Turn on and configure logging for PathML

Parameters:
  • sink (str or io._io.TextIOWrapper, optional) – Destination sink for log messages. Defaults to sys.stderr.

  • level (str) – level of logs to capture. Defaults to ‘DEBUG’.

  • fmt (str) – Formatting for the log message. Defaults to: ‘PathML:{level}:{time:HH:mm:ss} | {module}:{function}:{line} | {message}’

  • **kwargs (dict, optional) – additional options passed to configure logger.
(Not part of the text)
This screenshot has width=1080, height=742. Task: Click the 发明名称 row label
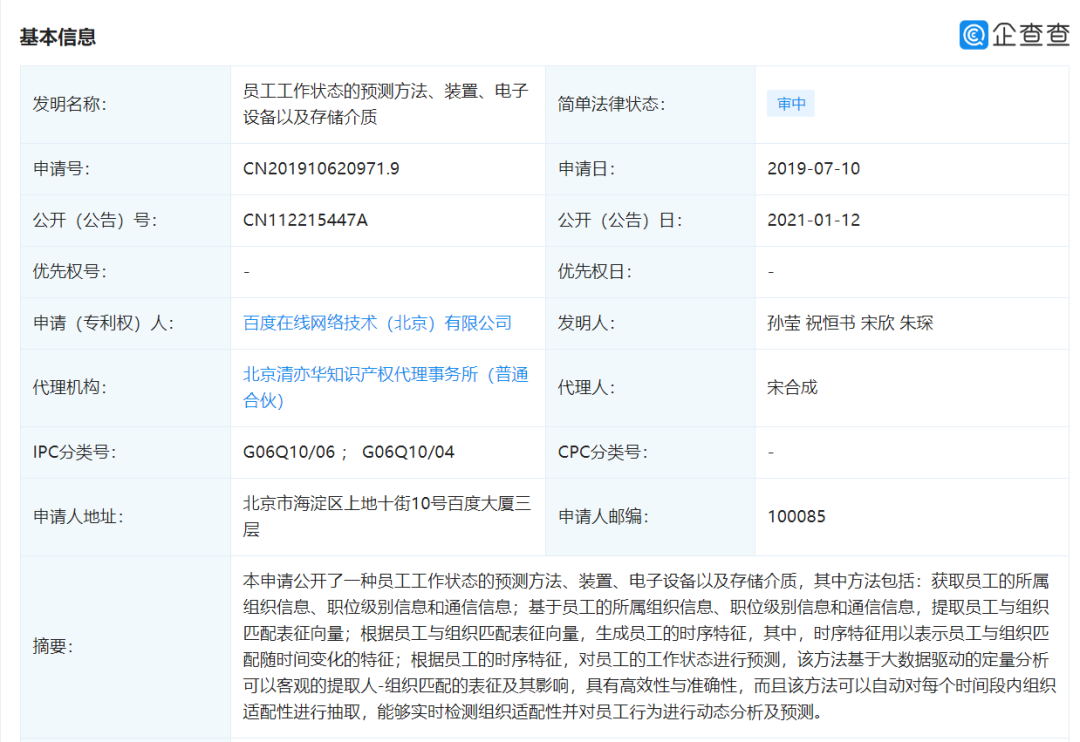pos(70,104)
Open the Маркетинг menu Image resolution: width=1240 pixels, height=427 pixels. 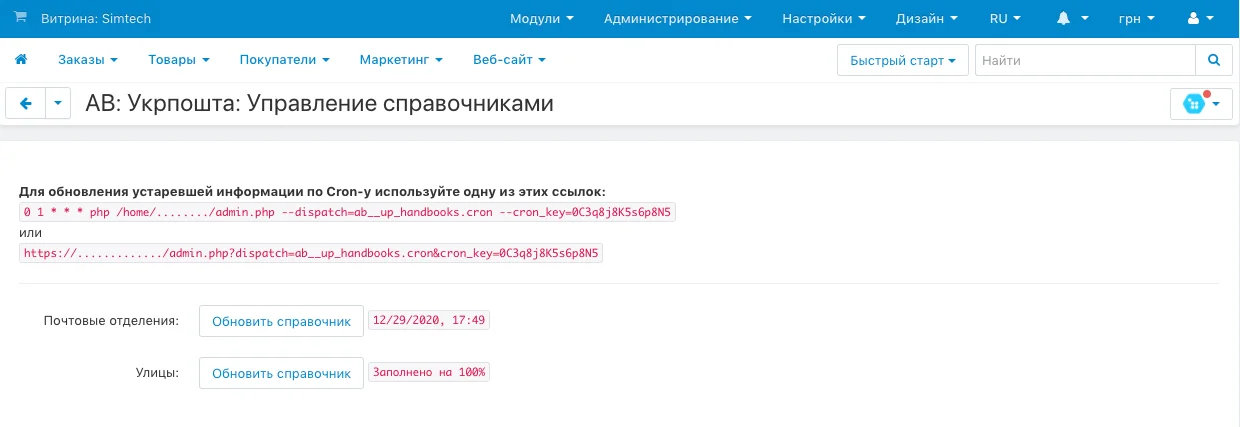click(400, 60)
See: loguru documentation

Core Utils

pathml.core.utils.readtupleh5(h5, key)

Read tuple from h5.

Parameters:
  • h5 (h5py.Dataset or h5py.Group) – h5 object that will be read from

  • key (str) – key where data to read is stored

pathml.core.utils.writedataframeh5(h5, name, df)

Write dataframe as h5 dataset.

Parameters:
  • h5 (h5py.Dataset) – root of h5 object that df will be written into

  • name (str) – name of dataset to be created

  • df (pd.DataFrame) – dataframe to be written

pathml.core.utils.writedicth5(h5, name, dic)

Write dict as attributes of h5py.Group.

Parameters:
  • h5 (h5py.Dataset) – root of h5 object that dic will be written into

  • name (str) – name of dataset to be created

  • dic (str) – dict to be written

pathml.core.utils.writestringh5(h5, name, st)

Write string as h5 attribute.

Parameters:
  • h5 (h5py.Dataset) – root of h5 object that st will be written into

  • name (str) – name of dataset to be created

  • st (str) – string to be written

pathml.core.utils.writetupleh5(h5, name, tup)

Write tuple as h5 attribute.

Parameters:
  • h5 (h5py.Dataset) – root of h5 object that tup will be written into

  • name (str) – name of dataset to be created

  • tup (str) – tuple to be written

pathml.core.utils.readcounts(h5)

Read counts using anndata h5py.

Parameters:

h5 (h5py.Dataset) – h5 object that will be read

pathml.core.utils.writecounts(h5, counts)

Write counts using anndata h5py.

Parameters:
  • h5 (h5py.Dataset) – root of h5 object that counts will be written into

  • name (str) – name of dataset to be created

  • tup (anndata.AnnData) – anndata object to be written

Graph Utils

pathml.graph.utils.Graph(node_centroids, edge_index, node_features=None, node_labels=None, edge_features=None, target=None)

Constructs pytorch-geometric data object for saving and loading

Parameters:
  • node_centroids (torch.tensor) – Coordinates of the centers of each entity (cell or tissue) in the graph

  • node_features (torch.tensor) – Computed features of each entity (cell or tissue) in the graph

  • edge_index (torch.tensor) – Edge index in sparse format between nodes in the graph

  • node_labels (torch.tensor) – Node labels of each entity (cell or tissue) in the graph. Defaults to None.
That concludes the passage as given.